Guizot governava senza interruzione da otto anni, e perchè aveva vinto altre volte le opposizioni coalizzate, credeva di poterle vincere sempre.
Filosofo e storico capace di raccogliere in grande sintesi gli avvenimenti di un'epoca e di un regno, e le cause complesse di una rivoluzione passata, non vedeva il filo degli avvenimenti che si preparavano sotto i suoi occhi. Ammiratore del parlamentarismo inglese, vedeva in una oligarchia di ottimati, appoggiata da una maggioranza parlamentare, il modello dei governi.
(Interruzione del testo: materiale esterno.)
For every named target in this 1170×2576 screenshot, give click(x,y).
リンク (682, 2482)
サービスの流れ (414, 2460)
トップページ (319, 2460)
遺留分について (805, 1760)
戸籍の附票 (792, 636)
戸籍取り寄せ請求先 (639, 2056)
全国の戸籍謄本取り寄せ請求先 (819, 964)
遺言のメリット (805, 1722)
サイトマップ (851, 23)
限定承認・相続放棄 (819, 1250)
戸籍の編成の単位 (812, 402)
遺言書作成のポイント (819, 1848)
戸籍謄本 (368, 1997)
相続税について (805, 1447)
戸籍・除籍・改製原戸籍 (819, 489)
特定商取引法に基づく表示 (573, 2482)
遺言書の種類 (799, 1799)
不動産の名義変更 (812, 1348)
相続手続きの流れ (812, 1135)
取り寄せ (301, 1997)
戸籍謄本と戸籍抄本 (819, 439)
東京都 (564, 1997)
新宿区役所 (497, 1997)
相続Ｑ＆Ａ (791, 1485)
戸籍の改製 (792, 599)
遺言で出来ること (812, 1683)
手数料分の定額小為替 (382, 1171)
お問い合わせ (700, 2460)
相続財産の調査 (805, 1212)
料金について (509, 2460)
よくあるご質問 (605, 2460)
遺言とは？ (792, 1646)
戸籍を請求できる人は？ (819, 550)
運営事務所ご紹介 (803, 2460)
Molto orgoglioso per giunta, sentenziò un giorno dalla tribuna, per confondere i suoi avversari democratici: «Il giorno del suffragio universale non lo vedrete mai!» E fu invece lui che lo affrettò, opponendosi a quella riforma, la quale, effettuata a tempo, l'avrebbe ritardato.
Invece di tener conto dei voti manifestati con tanta forza e anche da uomini devoti alla monarchia, nel discorso della Corona che apriva la nuova sessione parlamentare (28 dicembre), il re, alludendo all'agitazione dei banchetti elettorali, aveva detto: «passioni nemiche o cieche la fomentano» e conchiudeva che il governo non avrebbe ceduto.
Era il guanto di sfida gettato alla Francia devota ai principî dell'89, la quale non tardò a raccoglierlo.
Le discussioni sull'indirizzo in risposta al discorso della Corona, fattesi in gennaio nei due rami del parlamento, furono lunghe e calorosissime anche intorno alla politica estera del ministero.
Nel suo discorso il re aveva appena lontanamente accennato agli avvenimenti italici con queste parole: «Io spero che i progressi della civiltà generale si compiranno dovunque di concerto fra i governi ed i popoli, senza alterare l'ordine interno e le buone relazioni degli Stati». Erano parole equivoche, che male rispondevano alle forti simpatie che i moti d'Italia avevano destato fin dal principio in tutta la parte liberale della Francia.